- [WHAT YOU HAVE TO DO]: Copy out the listing below line for line, keeping every character unchanged.

Collected data:
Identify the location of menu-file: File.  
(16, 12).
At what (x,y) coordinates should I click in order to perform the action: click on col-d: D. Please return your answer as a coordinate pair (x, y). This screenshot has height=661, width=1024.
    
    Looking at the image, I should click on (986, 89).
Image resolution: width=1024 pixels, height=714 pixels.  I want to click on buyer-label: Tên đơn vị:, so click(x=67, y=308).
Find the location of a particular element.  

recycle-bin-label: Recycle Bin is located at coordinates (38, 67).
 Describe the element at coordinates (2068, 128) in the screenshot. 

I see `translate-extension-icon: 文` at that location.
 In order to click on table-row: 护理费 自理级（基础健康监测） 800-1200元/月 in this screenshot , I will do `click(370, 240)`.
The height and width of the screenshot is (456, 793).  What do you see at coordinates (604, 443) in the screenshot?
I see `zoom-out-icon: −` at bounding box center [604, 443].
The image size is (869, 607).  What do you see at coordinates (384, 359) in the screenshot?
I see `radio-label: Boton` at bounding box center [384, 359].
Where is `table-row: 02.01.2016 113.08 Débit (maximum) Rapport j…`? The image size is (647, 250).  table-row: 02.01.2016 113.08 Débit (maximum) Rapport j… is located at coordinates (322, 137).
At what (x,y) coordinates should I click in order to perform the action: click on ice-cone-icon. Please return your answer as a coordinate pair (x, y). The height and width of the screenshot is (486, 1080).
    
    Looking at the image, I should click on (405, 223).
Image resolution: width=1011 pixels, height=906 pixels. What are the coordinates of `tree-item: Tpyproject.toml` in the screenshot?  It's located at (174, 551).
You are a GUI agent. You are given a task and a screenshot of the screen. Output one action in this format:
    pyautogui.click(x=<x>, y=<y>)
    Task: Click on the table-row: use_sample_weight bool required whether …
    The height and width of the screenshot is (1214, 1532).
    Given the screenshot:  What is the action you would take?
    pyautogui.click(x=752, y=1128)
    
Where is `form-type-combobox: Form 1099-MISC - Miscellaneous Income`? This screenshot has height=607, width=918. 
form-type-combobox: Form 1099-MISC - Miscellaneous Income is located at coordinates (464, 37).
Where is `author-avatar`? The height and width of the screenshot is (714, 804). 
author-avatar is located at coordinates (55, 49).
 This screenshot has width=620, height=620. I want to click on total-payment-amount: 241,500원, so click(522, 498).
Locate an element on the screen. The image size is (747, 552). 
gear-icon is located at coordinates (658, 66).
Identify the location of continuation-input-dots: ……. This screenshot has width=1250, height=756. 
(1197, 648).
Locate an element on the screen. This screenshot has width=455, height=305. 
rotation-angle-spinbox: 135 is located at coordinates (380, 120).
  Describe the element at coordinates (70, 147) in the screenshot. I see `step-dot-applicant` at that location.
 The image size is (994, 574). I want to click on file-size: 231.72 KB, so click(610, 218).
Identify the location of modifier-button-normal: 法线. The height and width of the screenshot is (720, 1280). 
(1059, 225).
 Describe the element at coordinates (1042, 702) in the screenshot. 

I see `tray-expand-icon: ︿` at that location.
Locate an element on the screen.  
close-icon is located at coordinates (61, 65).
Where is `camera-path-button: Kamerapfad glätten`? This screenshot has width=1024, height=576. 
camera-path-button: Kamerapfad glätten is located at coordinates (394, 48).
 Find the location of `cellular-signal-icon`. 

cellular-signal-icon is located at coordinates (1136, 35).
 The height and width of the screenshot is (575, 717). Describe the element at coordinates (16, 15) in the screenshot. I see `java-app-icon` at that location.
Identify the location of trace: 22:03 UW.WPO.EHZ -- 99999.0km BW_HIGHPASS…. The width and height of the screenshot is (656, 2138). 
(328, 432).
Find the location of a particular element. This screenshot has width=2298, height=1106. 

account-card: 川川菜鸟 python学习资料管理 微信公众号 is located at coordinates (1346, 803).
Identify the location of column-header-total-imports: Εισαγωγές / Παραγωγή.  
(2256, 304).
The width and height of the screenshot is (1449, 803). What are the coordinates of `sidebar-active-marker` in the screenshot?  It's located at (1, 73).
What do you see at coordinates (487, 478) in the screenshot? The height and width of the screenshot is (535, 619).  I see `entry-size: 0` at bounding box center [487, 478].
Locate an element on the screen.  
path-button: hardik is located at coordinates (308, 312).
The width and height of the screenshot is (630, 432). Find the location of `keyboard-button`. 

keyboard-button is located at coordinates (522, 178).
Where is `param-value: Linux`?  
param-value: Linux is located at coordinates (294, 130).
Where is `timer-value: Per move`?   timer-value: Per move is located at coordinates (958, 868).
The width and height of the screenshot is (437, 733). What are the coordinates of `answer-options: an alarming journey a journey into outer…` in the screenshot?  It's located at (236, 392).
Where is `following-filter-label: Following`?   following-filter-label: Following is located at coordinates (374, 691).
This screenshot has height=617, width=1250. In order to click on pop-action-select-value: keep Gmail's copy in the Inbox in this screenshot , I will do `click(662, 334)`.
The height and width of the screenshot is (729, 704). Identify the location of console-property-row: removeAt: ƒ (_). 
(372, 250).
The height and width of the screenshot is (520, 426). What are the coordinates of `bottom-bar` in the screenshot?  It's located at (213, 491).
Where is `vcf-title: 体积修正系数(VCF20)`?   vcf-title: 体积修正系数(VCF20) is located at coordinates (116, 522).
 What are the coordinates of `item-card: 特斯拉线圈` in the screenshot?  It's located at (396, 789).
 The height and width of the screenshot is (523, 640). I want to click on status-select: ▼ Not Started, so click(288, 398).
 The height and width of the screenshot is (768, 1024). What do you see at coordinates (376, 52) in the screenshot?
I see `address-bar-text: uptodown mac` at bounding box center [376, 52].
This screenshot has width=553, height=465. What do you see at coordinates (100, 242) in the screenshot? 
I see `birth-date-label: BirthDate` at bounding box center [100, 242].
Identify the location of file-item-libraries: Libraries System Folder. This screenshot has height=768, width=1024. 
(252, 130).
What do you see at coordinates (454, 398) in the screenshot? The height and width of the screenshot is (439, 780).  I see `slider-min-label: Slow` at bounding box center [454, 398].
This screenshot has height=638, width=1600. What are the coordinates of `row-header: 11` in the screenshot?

- [EXERCISE ANSWER]:
Identify the location of menu-file: File.  
(16, 12).
At what (x,y) coordinates should I click in order to perform the action: click on col-d: D. Please return your answer as a coordinate pair (x, y). This screenshot has height=661, width=1024.
    
    Looking at the image, I should click on (986, 89).
Image resolution: width=1024 pixels, height=714 pixels.  I want to click on buyer-label: Tên đơn vị:, so click(x=67, y=308).
Find the location of a particular element.  

recycle-bin-label: Recycle Bin is located at coordinates (38, 67).
 Describe the element at coordinates (2068, 128) in the screenshot. 

I see `translate-extension-icon: 文` at that location.
 In order to click on table-row: 护理费 自理级（基础健康监测） 800-1200元/月 in this screenshot , I will do `click(370, 240)`.
The height and width of the screenshot is (456, 793).  What do you see at coordinates (604, 443) in the screenshot?
I see `zoom-out-icon: −` at bounding box center [604, 443].
The image size is (869, 607).  What do you see at coordinates (384, 359) in the screenshot?
I see `radio-label: Boton` at bounding box center [384, 359].
Where is `table-row: 02.01.2016 113.08 Débit (maximum) Rapport j…`? The image size is (647, 250).  table-row: 02.01.2016 113.08 Débit (maximum) Rapport j… is located at coordinates (322, 137).
At what (x,y) coordinates should I click in order to perform the action: click on ice-cone-icon. Please return your answer as a coordinate pair (x, y). The height and width of the screenshot is (486, 1080).
    
    Looking at the image, I should click on (405, 223).
Image resolution: width=1011 pixels, height=906 pixels. What are the coordinates of `tree-item: Tpyproject.toml` in the screenshot?  It's located at (174, 551).
You are a GUI agent. You are given a task and a screenshot of the screen. Output one action in this format:
    pyautogui.click(x=<x>, y=<y>)
    Task: Click on the table-row: use_sample_weight bool required whether …
    The height and width of the screenshot is (1214, 1532).
    Given the screenshot:  What is the action you would take?
    pyautogui.click(x=752, y=1128)
    
Where is `form-type-combobox: Form 1099-MISC - Miscellaneous Income`? This screenshot has height=607, width=918. 
form-type-combobox: Form 1099-MISC - Miscellaneous Income is located at coordinates (464, 37).
Where is `author-avatar`? The height and width of the screenshot is (714, 804). 
author-avatar is located at coordinates (55, 49).
 This screenshot has width=620, height=620. I want to click on total-payment-amount: 241,500원, so click(522, 498).
Locate an element on the screen. The image size is (747, 552). 
gear-icon is located at coordinates (658, 66).
Identify the location of continuation-input-dots: ……. This screenshot has width=1250, height=756. 
(1197, 648).
Locate an element on the screen. This screenshot has width=455, height=305. 
rotation-angle-spinbox: 135 is located at coordinates (380, 120).
  Describe the element at coordinates (70, 147) in the screenshot. I see `step-dot-applicant` at that location.
 The image size is (994, 574). I want to click on file-size: 231.72 KB, so click(610, 218).
Identify the location of modifier-button-normal: 法线. The height and width of the screenshot is (720, 1280). 
(1059, 225).
 Describe the element at coordinates (1042, 702) in the screenshot. 

I see `tray-expand-icon: ︿` at that location.
Locate an element on the screen.  
close-icon is located at coordinates (61, 65).
Where is `camera-path-button: Kamerapfad glätten`? This screenshot has width=1024, height=576. 
camera-path-button: Kamerapfad glätten is located at coordinates (394, 48).
 Find the location of `cellular-signal-icon`. 

cellular-signal-icon is located at coordinates (1136, 35).
 The height and width of the screenshot is (575, 717). Describe the element at coordinates (16, 15) in the screenshot. I see `java-app-icon` at that location.
Identify the location of trace: 22:03 UW.WPO.EHZ -- 99999.0km BW_HIGHPASS…. The width and height of the screenshot is (656, 2138). 
(328, 432).
Find the location of a particular element. This screenshot has width=2298, height=1106. 

account-card: 川川菜鸟 python学习资料管理 微信公众号 is located at coordinates (1346, 803).
Identify the location of column-header-total-imports: Εισαγωγές / Παραγωγή.  
(2256, 304).
The width and height of the screenshot is (1449, 803). What are the coordinates of `sidebar-active-marker` in the screenshot?  It's located at (1, 73).
What do you see at coordinates (487, 478) in the screenshot? The height and width of the screenshot is (535, 619).  I see `entry-size: 0` at bounding box center [487, 478].
Locate an element on the screen.  
path-button: hardik is located at coordinates (308, 312).
The width and height of the screenshot is (630, 432). Find the location of `keyboard-button`. 

keyboard-button is located at coordinates (522, 178).
Where is `param-value: Linux`?  
param-value: Linux is located at coordinates (294, 130).
Where is `timer-value: Per move`?   timer-value: Per move is located at coordinates (958, 868).
The width and height of the screenshot is (437, 733). What are the coordinates of `answer-options: an alarming journey a journey into outer…` in the screenshot?  It's located at (236, 392).
Where is `following-filter-label: Following`?   following-filter-label: Following is located at coordinates (374, 691).
This screenshot has height=617, width=1250. In order to click on pop-action-select-value: keep Gmail's copy in the Inbox in this screenshot , I will do `click(662, 334)`.
The height and width of the screenshot is (729, 704). Identify the location of console-property-row: removeAt: ƒ (_). 
(372, 250).
The height and width of the screenshot is (520, 426). What are the coordinates of `bottom-bar` in the screenshot?  It's located at (213, 491).
Where is `vcf-title: 体积修正系数(VCF20)`?   vcf-title: 体积修正系数(VCF20) is located at coordinates (116, 522).
 What are the coordinates of `item-card: 特斯拉线圈` in the screenshot?  It's located at (396, 789).
 The height and width of the screenshot is (523, 640). I want to click on status-select: ▼ Not Started, so click(288, 398).
 The height and width of the screenshot is (768, 1024). What do you see at coordinates (376, 52) in the screenshot?
I see `address-bar-text: uptodown mac` at bounding box center [376, 52].
This screenshot has width=553, height=465. What do you see at coordinates (100, 242) in the screenshot? 
I see `birth-date-label: BirthDate` at bounding box center [100, 242].
Identify the location of file-item-libraries: Libraries System Folder. This screenshot has height=768, width=1024. 
(252, 130).
What do you see at coordinates (454, 398) in the screenshot? The height and width of the screenshot is (439, 780).  I see `slider-min-label: Slow` at bounding box center [454, 398].
This screenshot has height=638, width=1600. What are the coordinates of `row-header: 11` in the screenshot?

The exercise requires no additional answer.